→ WHAT NEEDS TO BE DONE: In the entries below, find the line with "896x1366 pixels. Task: Click" and the line with "You are a computer-use agent. Viewport: 1160px". Reproduce those two lines and every line between them exactly, and nothing more.

→ MATERIAL PROVIDED:

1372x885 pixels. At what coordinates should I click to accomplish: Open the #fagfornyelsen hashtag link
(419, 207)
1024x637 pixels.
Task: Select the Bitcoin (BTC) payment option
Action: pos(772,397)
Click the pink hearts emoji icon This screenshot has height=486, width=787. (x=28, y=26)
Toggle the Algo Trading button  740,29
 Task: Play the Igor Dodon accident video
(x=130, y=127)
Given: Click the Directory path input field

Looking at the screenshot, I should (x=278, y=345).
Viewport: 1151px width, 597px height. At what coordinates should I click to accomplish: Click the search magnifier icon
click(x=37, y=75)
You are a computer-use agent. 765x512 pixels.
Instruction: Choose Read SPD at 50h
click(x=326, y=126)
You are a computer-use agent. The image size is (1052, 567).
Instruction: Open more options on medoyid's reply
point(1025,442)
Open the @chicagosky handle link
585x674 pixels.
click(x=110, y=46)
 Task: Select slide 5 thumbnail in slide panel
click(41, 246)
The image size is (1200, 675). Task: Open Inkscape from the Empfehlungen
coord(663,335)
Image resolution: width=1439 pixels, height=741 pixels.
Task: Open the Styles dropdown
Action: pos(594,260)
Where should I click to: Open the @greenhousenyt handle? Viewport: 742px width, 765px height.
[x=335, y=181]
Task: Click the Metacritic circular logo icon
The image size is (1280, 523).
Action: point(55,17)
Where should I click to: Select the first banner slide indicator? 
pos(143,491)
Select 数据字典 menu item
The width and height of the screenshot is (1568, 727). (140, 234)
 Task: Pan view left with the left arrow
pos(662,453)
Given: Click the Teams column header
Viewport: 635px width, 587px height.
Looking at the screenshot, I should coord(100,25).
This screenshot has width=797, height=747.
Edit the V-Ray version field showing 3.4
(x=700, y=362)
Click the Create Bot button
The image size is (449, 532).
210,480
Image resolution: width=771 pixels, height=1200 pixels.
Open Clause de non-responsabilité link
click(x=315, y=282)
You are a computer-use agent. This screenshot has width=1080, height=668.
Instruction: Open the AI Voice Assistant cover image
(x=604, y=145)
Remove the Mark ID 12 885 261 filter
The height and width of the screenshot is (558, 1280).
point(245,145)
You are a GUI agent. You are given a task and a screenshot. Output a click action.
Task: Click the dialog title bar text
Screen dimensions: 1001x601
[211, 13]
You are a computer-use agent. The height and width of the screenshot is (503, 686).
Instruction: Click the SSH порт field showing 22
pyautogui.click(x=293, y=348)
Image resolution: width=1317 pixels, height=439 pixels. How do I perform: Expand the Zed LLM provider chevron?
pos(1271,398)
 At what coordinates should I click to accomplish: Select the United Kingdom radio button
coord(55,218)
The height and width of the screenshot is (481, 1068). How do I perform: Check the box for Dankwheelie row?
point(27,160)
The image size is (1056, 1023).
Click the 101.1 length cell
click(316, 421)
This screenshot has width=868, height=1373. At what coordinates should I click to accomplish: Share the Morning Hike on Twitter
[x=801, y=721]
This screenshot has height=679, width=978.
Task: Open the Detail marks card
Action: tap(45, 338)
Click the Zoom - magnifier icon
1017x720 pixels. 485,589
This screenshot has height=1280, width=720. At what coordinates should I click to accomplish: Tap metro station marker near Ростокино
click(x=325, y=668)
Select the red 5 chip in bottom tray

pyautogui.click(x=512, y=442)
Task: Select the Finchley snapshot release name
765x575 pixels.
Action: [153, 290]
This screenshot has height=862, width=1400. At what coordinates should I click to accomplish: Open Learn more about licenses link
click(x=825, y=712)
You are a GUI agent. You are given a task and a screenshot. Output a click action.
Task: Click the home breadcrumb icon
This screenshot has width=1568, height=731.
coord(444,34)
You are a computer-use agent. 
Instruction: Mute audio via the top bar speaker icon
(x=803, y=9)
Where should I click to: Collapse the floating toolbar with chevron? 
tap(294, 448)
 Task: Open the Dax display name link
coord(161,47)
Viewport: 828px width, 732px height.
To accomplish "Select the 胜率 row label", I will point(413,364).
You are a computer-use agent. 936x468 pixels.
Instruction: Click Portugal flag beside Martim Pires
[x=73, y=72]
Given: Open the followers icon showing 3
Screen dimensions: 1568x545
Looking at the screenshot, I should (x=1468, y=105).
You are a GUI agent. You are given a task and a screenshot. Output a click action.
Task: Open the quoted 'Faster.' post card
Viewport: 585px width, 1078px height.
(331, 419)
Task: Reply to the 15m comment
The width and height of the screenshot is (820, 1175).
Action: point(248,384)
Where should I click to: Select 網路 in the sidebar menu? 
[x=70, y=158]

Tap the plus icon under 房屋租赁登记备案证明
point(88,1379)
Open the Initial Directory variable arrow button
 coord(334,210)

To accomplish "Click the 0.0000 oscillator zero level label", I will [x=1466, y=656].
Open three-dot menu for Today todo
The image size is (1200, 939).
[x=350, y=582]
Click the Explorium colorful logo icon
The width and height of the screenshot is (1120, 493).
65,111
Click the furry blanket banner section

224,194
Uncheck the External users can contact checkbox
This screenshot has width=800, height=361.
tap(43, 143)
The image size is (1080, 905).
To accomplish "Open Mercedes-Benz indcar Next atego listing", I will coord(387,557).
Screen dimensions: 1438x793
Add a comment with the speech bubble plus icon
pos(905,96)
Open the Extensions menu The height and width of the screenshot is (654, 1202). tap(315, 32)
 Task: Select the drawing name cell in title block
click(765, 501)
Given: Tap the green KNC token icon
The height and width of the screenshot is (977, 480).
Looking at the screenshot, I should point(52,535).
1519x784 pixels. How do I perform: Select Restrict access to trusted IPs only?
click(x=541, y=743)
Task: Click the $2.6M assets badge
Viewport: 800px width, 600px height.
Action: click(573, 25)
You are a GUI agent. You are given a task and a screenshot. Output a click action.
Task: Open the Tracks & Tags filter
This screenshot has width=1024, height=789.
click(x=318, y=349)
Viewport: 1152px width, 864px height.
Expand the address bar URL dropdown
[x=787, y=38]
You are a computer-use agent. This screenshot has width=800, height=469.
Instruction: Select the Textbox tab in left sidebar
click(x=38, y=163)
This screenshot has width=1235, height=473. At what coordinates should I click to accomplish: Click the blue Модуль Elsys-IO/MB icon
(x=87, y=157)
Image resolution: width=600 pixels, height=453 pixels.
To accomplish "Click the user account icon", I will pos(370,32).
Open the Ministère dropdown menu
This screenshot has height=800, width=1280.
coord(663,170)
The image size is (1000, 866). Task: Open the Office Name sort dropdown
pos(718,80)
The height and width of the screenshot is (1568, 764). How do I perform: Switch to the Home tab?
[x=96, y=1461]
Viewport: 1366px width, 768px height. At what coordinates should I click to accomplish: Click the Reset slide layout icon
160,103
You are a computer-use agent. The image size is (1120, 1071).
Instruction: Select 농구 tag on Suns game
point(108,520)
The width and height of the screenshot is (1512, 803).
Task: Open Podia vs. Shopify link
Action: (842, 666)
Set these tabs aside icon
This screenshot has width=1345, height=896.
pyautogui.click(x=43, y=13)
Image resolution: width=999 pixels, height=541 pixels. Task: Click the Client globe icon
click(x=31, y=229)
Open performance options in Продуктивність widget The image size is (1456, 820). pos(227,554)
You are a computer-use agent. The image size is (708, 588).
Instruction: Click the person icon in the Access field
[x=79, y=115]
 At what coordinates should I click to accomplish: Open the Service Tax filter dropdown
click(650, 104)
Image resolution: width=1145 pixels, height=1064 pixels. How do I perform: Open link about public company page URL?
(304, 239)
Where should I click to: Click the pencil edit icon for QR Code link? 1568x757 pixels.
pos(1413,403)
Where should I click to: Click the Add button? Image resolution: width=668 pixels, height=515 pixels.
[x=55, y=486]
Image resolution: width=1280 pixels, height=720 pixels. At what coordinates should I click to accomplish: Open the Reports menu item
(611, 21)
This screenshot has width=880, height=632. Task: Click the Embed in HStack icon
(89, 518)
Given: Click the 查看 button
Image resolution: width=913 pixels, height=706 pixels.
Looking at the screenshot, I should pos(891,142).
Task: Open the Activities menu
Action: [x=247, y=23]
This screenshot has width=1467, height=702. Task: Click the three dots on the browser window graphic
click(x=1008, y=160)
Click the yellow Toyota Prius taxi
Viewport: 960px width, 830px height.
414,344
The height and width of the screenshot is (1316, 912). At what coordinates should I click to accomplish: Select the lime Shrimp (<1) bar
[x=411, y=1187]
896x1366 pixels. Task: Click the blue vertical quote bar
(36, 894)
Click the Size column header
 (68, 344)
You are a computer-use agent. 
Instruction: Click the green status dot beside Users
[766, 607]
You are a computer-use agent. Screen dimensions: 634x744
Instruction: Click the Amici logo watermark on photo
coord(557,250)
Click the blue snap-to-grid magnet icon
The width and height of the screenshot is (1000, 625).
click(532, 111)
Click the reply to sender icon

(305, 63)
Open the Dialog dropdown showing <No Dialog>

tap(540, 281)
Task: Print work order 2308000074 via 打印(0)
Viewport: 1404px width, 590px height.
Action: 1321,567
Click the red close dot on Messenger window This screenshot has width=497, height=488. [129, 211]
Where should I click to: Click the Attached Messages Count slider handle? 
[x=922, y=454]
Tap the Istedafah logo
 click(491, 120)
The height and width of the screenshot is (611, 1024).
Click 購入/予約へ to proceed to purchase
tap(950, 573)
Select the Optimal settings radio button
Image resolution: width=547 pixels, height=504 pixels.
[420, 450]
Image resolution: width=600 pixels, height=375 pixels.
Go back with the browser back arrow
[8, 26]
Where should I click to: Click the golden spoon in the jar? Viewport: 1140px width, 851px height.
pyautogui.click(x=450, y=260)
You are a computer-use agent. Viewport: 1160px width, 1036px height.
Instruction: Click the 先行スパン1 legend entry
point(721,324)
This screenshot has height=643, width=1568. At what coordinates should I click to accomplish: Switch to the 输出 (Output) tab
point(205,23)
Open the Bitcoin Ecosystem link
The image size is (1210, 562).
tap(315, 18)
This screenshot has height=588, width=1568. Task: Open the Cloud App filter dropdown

→ OUTPUT BELOW:
896x1366 pixels. Task: Click the blue vertical quote bar
(36, 894)
Click the Size column header
 (68, 344)
You are a computer-use agent. 
Instruction: Click the green status dot beside Users
[766, 607]
You are a computer-use agent. Screen dimensions: 634x744
Instruction: Click the Amici logo watermark on photo
coord(557,250)
Click the blue snap-to-grid magnet icon
The width and height of the screenshot is (1000, 625).
click(532, 111)
Click the reply to sender icon

(305, 63)
Open the Dialog dropdown showing <No Dialog>

tap(540, 281)
Task: Print work order 2308000074 via 打印(0)
Viewport: 1404px width, 590px height.
Action: 1321,567
Click the red close dot on Messenger window This screenshot has width=497, height=488. [129, 211]
Where should I click to: Click the Attached Messages Count slider handle? 
[x=922, y=454]
Tap the Istedafah logo
 click(491, 120)
The height and width of the screenshot is (611, 1024).
Click 購入/予約へ to proceed to purchase
tap(950, 573)
Select the Optimal settings radio button
Image resolution: width=547 pixels, height=504 pixels.
[420, 450]
Image resolution: width=600 pixels, height=375 pixels.
Go back with the browser back arrow
[8, 26]
Where should I click to: Click the golden spoon in the jar? Viewport: 1140px width, 851px height.
pyautogui.click(x=450, y=260)
You are a computer-use agent. Viewport: 1160px width, 1036px height.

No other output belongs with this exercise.